Governo quer tornar "incomportável" prédios devolutos nas áreas com maior procura
Miguel Baltazar/Negócios
Negócios 04 de fevereiro de 2019 às 08:29
O Governo pretende que se torne "incomportável" para os proprietários manter prédios devolutos nas áreas em que a procura de imóveis é mais acentuada. Para tal, o Executivo quer um agravamento fiscal "a sério", diz a secretária de Estado da Habitação, Ana Pinho, em entrevista publicada na edição desta segunda-feira do Público.

"Nós pretendemos tornar incomportável manter prédios devolutos em áreas de pressão urbanística", sublinha a governante. 

Nesse sentido, reforça, "estamos a falar de um agravamento fiscal a sério". Mas a decisão de aplicar esse agravamento fiscal deve caber aos municípios, salienta.

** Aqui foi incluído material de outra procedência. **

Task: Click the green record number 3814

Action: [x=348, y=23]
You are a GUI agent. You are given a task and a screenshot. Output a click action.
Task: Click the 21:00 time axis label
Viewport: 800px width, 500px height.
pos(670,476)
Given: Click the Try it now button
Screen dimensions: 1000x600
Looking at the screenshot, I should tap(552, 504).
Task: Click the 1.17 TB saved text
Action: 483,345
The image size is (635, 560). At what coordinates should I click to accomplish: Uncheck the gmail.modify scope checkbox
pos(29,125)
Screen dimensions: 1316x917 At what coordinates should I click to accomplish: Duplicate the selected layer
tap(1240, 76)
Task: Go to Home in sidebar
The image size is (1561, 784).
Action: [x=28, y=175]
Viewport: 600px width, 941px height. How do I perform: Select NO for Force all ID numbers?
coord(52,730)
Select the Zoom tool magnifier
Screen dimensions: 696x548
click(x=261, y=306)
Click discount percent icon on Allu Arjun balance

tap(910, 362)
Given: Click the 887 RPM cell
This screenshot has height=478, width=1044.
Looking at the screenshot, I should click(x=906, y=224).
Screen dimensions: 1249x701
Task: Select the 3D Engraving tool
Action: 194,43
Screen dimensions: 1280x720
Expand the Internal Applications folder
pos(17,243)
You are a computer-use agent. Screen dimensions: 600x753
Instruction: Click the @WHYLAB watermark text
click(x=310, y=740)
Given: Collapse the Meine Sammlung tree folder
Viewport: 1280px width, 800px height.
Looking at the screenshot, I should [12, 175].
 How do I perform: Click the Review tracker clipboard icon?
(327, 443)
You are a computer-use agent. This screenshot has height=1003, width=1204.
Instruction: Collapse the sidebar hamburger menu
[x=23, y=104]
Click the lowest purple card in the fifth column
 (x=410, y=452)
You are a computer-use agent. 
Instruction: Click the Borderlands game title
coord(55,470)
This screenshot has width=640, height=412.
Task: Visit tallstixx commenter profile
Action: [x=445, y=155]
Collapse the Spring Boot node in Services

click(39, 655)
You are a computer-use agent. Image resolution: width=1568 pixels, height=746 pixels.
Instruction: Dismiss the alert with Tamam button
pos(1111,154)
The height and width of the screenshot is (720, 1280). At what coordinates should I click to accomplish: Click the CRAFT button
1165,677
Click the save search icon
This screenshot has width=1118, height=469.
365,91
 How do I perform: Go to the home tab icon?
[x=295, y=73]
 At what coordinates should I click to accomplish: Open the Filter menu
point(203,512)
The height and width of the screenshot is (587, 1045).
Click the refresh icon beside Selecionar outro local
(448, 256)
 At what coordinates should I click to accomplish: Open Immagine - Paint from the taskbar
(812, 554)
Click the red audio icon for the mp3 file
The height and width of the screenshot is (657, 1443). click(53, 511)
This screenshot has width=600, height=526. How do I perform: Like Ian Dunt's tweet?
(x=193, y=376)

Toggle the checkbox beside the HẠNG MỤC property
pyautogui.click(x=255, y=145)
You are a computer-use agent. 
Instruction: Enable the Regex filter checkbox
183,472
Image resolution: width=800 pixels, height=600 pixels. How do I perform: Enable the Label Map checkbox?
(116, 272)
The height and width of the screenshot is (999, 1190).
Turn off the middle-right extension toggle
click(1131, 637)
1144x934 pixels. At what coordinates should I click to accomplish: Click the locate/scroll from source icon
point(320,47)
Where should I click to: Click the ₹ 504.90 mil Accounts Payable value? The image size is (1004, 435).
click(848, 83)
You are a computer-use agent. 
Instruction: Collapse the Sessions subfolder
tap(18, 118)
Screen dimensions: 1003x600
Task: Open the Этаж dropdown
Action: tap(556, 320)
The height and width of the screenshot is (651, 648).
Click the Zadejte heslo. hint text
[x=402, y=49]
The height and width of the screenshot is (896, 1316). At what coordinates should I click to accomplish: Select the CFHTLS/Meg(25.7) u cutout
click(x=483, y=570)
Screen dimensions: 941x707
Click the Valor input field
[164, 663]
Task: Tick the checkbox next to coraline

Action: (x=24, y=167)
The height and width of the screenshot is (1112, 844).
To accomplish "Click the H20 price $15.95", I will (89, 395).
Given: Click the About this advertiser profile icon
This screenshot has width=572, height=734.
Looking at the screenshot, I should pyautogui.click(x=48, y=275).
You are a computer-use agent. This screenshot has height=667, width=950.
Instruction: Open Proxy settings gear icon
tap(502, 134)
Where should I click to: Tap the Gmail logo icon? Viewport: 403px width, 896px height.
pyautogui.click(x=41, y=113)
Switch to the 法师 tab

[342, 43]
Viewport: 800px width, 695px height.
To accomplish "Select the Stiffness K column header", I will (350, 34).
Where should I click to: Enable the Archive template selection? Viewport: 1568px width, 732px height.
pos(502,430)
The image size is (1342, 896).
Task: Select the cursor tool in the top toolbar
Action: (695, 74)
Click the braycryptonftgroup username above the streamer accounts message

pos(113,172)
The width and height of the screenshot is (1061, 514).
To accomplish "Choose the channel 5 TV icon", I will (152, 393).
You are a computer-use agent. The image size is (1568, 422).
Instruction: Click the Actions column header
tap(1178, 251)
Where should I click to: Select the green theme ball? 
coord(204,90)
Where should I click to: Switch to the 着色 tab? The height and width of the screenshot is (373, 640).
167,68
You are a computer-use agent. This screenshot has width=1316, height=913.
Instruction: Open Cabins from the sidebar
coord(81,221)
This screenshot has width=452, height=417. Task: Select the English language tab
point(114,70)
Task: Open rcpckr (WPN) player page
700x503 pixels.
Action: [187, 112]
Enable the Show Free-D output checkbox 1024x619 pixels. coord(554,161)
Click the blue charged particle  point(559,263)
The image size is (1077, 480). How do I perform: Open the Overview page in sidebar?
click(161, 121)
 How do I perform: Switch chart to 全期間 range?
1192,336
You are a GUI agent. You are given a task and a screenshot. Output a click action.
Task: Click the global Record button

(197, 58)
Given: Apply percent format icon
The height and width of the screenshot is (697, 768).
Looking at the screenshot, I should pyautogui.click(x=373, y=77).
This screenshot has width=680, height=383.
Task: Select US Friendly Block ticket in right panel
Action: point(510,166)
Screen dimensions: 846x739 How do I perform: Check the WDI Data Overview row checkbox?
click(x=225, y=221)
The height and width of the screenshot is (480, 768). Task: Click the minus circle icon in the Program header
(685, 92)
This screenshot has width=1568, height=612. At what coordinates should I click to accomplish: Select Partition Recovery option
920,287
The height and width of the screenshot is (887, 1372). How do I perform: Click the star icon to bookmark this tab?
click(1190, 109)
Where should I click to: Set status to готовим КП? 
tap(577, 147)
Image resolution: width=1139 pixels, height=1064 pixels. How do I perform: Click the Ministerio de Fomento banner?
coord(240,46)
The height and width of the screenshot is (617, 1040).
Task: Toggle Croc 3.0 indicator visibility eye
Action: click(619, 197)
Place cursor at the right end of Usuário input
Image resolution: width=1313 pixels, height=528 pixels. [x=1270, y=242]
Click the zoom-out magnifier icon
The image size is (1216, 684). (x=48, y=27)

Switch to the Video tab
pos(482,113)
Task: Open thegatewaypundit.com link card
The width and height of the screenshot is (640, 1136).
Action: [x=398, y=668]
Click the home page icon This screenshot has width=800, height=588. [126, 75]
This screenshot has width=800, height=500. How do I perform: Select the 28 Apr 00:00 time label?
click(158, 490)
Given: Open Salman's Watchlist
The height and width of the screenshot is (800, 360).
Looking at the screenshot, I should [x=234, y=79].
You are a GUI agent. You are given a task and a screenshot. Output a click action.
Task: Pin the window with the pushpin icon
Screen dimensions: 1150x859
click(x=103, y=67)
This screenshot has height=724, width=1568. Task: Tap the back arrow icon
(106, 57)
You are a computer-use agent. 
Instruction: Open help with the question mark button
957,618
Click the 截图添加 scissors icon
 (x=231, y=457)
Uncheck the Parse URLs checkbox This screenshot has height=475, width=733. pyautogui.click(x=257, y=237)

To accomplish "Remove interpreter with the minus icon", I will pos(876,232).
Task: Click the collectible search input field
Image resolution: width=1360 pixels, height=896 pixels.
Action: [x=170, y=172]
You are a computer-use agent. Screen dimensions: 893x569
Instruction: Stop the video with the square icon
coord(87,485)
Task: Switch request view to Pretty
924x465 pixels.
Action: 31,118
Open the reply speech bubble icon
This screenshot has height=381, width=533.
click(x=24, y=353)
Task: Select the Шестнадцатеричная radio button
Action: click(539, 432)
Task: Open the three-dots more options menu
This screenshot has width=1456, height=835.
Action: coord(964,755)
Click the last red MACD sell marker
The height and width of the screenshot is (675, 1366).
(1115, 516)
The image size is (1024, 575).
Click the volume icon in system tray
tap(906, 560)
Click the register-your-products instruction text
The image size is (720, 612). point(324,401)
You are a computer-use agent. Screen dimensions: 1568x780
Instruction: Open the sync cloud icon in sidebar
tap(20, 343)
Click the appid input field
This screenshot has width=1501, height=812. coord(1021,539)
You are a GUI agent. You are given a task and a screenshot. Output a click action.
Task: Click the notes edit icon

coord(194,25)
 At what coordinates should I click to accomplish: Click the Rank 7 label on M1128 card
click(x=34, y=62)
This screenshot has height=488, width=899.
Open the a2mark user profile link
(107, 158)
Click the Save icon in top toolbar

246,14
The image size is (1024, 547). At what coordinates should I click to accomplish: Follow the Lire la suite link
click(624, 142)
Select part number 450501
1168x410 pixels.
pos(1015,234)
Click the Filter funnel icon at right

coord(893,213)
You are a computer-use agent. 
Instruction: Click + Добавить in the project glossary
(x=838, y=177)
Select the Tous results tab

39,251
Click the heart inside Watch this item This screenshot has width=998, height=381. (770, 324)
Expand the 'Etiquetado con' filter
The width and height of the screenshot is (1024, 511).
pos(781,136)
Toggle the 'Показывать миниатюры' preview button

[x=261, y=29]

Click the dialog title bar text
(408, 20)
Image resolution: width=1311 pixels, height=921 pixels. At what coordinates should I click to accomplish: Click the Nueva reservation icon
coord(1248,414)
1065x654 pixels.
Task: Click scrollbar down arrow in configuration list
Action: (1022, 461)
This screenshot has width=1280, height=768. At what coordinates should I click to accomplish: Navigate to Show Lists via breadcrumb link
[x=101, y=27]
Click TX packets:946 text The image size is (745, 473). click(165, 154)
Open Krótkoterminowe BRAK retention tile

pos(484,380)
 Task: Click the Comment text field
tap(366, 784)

Adicionalmente, o Governo decidiu "mexer no regime das obras coercivas, porque o que já existe não está a funcionar em condições", acrescenta.

Questionada sobre o apoio a privados nesta matéria, Ana Pinho frisa que "só vamos atribuir benefícios [aos proprietários] se eles os repartirem com os inquilinos, baixando as rendas".

A secretária de Estado refere ainda outras medidas de apoio para a recuperação de imóveis, nomeadamente o programa Reabilitar para Arrendar, o IFRRU (instrumento financeiro de reabilitação e revatilização urbana) e o Casa Eficiente. Ana Pinho indica ainda a "alteração à legislação que vai permitir que quem construa ou reconstrua imóveis e coloque fogos na renda acessível durante 25 anos pagará IVA a 6%".

"É por haver todas estas condições e apoios a privados que nos permitimos ir atrás dos prédios devolutos e penalizá-los a sério", defende.

Perante os vários incentivos e apoios "não há justificação, sobretudo em zonas de maior pressão urbanística, para prédios ficarem devolutos", conclui.